Tout au long de ma carrière, j’ai observé que les sages-femmes sont souvent exclues des forums de plaidoyer où sont prises les décisions relatives aux politiques de santé. Très souvent, les sages-femmes sont marginalisées et leur voix n’est pas entendue dans les discussions critiques sur la santé sexuelle et reproductive. J’ai pourtant constaté la puissance de notre leadership lorsque nous nous engageons dans ces espaces.

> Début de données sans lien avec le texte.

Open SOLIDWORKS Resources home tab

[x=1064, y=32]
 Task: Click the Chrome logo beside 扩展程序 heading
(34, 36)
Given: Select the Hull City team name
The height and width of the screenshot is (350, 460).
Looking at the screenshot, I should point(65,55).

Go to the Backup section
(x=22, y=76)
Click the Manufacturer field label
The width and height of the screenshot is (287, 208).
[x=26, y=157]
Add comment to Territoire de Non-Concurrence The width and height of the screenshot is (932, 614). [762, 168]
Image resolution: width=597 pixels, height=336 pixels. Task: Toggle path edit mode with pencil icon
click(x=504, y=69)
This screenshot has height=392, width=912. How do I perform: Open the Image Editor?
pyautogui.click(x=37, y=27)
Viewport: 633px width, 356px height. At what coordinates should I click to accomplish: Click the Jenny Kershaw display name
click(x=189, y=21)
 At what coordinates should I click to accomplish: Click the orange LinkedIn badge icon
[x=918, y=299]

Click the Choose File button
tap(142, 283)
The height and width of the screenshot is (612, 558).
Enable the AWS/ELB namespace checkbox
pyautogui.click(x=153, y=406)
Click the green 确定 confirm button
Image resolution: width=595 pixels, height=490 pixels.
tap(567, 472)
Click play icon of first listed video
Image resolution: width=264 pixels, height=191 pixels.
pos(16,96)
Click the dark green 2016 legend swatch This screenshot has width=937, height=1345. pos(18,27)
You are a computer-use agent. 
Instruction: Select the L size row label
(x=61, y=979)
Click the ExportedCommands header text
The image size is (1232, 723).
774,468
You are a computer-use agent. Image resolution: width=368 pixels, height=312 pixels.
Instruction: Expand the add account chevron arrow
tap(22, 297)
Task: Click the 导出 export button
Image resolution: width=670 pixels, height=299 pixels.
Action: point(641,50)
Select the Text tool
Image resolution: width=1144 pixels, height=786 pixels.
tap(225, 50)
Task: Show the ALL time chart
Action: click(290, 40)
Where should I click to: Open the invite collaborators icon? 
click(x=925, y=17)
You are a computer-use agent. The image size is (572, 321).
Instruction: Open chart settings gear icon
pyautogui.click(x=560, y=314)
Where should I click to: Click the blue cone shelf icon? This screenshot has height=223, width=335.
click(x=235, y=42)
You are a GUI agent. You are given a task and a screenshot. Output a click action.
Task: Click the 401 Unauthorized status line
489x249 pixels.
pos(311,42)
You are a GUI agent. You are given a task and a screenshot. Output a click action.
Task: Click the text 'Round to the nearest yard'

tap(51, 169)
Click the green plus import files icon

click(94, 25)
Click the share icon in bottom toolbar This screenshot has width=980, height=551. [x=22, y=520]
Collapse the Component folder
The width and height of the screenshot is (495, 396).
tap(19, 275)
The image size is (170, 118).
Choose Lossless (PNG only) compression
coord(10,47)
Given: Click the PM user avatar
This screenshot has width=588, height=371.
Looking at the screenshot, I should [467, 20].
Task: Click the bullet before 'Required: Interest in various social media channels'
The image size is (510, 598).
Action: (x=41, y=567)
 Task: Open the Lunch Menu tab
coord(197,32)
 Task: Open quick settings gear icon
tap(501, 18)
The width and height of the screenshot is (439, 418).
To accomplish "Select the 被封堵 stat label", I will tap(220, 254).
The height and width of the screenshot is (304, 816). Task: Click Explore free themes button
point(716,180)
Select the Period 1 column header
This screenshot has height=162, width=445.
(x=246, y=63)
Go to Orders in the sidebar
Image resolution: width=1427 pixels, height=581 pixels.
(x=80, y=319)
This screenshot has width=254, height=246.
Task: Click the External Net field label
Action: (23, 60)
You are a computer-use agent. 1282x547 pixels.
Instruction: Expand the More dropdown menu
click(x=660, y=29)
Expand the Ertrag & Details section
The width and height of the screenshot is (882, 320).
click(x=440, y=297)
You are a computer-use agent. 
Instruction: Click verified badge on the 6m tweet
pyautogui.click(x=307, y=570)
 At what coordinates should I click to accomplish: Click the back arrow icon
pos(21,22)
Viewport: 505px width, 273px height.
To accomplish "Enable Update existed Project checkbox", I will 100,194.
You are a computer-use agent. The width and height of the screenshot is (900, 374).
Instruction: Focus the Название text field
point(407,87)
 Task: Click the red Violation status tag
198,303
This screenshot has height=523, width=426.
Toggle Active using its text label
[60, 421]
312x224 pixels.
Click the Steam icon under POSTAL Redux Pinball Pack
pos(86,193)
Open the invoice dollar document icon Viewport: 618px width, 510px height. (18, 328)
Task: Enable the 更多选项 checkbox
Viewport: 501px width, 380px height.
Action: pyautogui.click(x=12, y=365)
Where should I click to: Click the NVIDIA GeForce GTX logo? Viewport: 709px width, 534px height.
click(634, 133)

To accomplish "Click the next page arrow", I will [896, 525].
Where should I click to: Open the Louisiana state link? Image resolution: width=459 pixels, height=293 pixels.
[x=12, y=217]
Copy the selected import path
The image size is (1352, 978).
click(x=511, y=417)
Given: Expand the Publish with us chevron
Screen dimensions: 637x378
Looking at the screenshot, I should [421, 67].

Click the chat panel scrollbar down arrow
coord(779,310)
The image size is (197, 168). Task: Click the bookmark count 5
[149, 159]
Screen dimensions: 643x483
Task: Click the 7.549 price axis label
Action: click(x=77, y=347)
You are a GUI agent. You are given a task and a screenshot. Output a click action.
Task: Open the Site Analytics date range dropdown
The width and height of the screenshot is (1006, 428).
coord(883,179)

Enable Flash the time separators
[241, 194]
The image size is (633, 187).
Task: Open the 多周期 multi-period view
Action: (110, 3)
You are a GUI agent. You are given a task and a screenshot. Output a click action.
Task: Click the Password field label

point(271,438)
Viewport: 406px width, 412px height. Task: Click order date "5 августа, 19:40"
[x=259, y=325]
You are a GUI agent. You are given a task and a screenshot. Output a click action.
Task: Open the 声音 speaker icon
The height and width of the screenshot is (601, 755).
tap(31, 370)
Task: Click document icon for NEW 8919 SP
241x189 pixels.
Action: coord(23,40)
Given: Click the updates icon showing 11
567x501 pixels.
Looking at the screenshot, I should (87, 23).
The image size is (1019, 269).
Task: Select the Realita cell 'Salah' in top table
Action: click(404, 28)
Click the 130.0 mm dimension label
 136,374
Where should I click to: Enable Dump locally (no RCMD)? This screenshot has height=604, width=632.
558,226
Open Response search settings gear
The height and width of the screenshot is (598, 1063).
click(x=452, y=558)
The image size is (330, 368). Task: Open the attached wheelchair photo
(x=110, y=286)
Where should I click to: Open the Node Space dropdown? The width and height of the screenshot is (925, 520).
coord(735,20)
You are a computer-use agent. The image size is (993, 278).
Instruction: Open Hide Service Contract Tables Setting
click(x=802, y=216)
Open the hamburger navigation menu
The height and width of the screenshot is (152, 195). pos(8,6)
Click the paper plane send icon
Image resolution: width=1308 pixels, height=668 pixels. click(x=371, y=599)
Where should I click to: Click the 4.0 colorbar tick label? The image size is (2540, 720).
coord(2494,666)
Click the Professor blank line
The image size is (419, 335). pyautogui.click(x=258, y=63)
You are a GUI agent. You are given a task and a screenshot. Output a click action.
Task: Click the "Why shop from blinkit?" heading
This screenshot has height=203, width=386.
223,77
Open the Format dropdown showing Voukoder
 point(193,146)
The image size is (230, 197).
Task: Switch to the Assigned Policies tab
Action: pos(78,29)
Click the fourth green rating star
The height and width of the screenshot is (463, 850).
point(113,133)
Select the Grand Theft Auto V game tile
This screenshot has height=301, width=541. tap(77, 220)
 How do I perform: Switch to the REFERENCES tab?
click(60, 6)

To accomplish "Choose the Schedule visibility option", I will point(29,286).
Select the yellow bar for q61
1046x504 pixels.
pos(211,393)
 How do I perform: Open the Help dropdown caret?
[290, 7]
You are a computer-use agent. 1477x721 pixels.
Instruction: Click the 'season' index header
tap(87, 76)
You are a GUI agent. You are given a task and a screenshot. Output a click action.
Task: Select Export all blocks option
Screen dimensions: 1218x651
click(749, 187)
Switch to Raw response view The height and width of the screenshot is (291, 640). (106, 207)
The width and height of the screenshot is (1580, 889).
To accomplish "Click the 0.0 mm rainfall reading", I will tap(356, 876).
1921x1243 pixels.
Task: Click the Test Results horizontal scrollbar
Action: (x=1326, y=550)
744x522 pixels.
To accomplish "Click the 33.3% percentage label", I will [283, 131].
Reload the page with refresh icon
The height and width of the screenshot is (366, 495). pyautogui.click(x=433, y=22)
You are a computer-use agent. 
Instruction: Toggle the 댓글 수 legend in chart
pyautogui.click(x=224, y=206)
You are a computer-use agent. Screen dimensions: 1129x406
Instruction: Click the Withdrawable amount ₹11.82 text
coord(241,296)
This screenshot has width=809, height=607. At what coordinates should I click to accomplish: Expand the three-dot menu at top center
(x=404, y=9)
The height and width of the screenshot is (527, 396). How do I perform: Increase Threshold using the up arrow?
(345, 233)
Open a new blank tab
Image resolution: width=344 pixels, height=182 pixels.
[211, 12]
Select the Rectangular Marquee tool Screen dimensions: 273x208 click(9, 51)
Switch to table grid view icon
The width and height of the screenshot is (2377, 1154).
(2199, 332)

En tant que jeune sage-femme haïtienne et membre active de mon association nationale de sages-femmes, j’ai eu la chance de représenter mes pairs sur des plateformes internationales, telles que le forum régional de l’IPPF et le sommet du C20. Chacune de ces occasions m’a appris quelque chose d’important sur le plaidoyer et le rôle que jouent les sages-femmes pour façonner l’avenir.
Lors du forum de l’IPPF, j’ai collaboré en tant que représentante des jeunes de l’Association des sages-femmes haïtiennes avec d’autres dirigeants pour relever les défis de la santé sexuelle et reproductive en Haïti. J’ai expliqué comment les sages-femmes garantissent l’accès aux services en cas de troubles politiques et j’ai discuté des moyens d’impliquer les jeunes dans la prise de décision au sein de l’organisation.
Le sommet du C20 m’a donné l’occasion de ressentir le pouvoir du plaidoyer collectif. J’ai parlé de l’impact de la crise politique en Haïti sur la santé et les droits sexuels et reproductifs, en exacerbant la violence fondée sur le genre et en limitant l’accès aux services de maternité. Cet appel aux dirigeants du monde entier pour qu’ils se montrent solidaires d’Haïti a marqué une étape importante pour moi comme pour les sages-femmes haïtiennes et pour notre pays. Notre plaidoyer a abouti à une déclaration condamnant la violence et exhortant les dirigeants internationaux à prendre des mesures.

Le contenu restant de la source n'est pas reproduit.